Eine „Gleichklang“-Userin, die fleischlose Ernährung sehr wichtig findet, ist Katharina Bernstein, 33, aus Berlin. „Ich war früher mit Omnivoren liiert, und immer war es ein Problempunkt“, sagt sie. Bei ihr mussten die Männer nach dem Essen einen Liter Wasser trinken oder sich die Zähne putzen, bevor sie ihre Freundin küssen durften. Sie distanzierte sich innerlich, sagt sie, und dachte manchmal: „Ich fühlte mich wie das Schlachtvieh selbst, respektlos behandelt, und dann mit viel Gier verschlungen. Als gäb es kein Morgen.“ Mit einem Mann zusammen sein, der Fleisch isst? Mit ihm schlafen? Nie, nie wieder.

Eine Einstellung, mit der sie nicht allein ist. Die neuseeländische Forscherin Annie Potts wollte vor einigen Jahren eigentlich eine Umfrage zum Einkaufsverhalten von Veganern machen. Stattdessen fand sie heraus, dass ein Teil der Veganer keinen Partner, der Fleisch isst, mit ins Bett nehmen würde. Eine Frau sagte ihr: „Ich möchte nicht mit jemandem intim werden, dessen Körper buchstäblich aus den Körpern anderer besteht.“ Ein neues Phänomen, ein neuer Name: Die Vegansexualität.
• • • • •
● Die Aufgabe
Beantworte diese Fragen zum Text über Vegansexualität:
1. Wie alt ist Katharina Bernstein?
2. Was mussten die Männer nach dem Essen tun, bevor sie ihre Freundin küssen durften?
3. Wozu wollte Annie Potts eigentlich eine Umfrage machen?
• • • • •
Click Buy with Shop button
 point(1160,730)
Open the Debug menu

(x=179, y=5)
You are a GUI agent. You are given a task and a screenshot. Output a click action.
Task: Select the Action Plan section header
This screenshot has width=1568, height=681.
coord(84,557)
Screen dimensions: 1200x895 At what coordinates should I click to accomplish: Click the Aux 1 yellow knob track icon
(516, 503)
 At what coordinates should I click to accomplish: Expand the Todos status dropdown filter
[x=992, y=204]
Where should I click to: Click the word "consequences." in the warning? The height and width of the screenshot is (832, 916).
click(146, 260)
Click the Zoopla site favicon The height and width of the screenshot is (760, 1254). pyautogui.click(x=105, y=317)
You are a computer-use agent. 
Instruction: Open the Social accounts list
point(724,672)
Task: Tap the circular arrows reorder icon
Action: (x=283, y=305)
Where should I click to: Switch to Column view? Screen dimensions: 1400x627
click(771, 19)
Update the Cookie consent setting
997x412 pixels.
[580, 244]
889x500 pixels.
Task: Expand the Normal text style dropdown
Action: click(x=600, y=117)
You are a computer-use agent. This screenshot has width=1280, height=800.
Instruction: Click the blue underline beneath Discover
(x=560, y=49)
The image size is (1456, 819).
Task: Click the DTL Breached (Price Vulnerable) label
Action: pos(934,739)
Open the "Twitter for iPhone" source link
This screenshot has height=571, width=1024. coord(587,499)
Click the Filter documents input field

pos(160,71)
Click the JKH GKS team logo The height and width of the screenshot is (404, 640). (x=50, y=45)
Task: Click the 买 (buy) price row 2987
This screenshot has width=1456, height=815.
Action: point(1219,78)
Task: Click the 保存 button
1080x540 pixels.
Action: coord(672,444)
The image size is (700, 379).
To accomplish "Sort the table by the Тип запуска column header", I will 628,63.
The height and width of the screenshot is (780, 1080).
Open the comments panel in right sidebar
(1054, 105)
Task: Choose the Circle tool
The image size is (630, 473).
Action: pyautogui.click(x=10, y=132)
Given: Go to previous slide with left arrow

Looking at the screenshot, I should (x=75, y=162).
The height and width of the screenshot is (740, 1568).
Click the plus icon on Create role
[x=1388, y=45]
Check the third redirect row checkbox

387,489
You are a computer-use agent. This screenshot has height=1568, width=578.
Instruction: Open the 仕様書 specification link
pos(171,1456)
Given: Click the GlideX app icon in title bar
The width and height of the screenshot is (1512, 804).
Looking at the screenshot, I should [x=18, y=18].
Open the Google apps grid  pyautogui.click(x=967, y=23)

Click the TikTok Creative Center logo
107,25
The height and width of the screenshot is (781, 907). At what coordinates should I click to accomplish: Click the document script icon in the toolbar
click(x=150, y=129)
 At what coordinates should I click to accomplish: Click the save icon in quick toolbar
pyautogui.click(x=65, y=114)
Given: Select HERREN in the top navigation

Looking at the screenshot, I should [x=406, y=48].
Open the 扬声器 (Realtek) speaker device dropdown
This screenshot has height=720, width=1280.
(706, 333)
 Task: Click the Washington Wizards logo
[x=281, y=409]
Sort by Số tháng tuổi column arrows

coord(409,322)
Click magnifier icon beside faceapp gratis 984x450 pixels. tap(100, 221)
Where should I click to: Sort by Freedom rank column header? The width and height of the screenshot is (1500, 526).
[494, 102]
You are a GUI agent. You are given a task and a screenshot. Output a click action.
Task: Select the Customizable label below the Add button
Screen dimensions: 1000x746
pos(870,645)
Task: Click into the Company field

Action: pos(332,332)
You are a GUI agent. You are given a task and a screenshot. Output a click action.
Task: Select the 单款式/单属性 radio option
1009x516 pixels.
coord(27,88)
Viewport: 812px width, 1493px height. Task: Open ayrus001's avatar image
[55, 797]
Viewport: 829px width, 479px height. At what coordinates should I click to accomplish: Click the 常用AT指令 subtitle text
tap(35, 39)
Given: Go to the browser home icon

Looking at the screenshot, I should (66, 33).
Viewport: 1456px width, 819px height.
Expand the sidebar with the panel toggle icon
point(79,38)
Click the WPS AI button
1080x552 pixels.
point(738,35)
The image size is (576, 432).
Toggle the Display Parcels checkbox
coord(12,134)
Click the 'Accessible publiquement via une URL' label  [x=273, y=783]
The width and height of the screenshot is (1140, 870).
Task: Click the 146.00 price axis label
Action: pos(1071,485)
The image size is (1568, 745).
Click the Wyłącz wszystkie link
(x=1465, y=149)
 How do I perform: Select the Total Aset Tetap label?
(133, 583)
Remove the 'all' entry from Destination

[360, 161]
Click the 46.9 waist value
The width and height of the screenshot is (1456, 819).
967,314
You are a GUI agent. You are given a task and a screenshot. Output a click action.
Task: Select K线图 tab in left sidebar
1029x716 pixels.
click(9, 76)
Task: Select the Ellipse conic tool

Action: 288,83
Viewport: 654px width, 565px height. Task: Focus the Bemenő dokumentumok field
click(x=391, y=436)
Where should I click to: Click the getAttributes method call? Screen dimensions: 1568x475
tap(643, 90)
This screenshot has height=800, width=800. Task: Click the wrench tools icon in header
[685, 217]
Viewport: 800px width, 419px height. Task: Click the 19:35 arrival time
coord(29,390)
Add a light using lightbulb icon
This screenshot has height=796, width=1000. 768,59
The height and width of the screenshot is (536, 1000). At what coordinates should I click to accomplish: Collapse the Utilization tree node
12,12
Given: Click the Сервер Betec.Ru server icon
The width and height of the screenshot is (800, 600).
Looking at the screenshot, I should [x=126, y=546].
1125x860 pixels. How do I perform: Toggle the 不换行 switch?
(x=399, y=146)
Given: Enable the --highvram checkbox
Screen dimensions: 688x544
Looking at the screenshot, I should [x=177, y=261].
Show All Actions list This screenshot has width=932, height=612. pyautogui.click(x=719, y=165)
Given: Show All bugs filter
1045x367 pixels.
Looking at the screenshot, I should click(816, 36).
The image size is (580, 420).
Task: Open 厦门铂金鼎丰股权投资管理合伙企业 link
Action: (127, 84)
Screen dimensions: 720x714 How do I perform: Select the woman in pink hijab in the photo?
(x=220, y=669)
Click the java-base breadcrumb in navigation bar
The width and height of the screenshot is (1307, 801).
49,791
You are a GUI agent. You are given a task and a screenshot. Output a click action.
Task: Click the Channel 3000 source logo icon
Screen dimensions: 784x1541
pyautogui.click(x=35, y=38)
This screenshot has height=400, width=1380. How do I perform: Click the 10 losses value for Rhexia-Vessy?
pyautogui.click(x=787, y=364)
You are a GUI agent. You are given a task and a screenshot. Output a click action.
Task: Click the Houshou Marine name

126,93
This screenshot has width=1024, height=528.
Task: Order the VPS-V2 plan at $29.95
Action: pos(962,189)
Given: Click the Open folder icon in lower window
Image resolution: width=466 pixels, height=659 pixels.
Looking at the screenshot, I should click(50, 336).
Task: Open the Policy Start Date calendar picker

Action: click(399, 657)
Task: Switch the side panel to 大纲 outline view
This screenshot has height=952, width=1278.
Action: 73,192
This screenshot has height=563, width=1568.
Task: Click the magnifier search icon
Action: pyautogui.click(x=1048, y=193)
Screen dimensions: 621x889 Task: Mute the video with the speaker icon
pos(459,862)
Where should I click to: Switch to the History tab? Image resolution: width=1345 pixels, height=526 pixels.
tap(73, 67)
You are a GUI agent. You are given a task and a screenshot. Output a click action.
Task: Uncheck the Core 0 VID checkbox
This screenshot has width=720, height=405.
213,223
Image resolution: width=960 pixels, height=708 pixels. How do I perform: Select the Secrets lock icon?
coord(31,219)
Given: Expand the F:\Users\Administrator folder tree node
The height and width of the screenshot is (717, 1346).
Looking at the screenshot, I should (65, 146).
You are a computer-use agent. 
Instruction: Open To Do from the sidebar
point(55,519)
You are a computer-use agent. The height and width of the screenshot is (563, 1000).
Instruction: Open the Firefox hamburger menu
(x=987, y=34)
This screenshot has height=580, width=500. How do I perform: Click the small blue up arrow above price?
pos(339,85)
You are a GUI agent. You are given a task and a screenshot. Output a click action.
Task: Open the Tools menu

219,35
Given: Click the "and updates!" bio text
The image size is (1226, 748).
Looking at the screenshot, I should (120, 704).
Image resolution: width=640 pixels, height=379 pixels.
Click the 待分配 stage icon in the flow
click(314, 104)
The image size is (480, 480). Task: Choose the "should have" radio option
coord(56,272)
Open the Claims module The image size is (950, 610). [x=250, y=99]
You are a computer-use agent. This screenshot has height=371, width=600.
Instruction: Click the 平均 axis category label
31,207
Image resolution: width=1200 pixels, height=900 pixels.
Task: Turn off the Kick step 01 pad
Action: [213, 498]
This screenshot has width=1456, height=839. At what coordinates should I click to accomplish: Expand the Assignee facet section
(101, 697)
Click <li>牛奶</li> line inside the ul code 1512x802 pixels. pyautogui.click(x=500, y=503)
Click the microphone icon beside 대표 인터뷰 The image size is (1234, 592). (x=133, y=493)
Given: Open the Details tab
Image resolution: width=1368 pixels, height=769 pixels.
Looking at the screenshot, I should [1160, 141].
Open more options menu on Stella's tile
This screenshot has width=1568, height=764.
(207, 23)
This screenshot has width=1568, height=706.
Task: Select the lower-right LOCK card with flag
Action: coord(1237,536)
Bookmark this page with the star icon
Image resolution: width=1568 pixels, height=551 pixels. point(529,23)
• • • • •
● Deine Antwort
1. 33 Jahre.
2. Einen Liter Wasser trinken oder sich die Zähne putzen.
3. Zum Einkaufsverhalten von Veganern.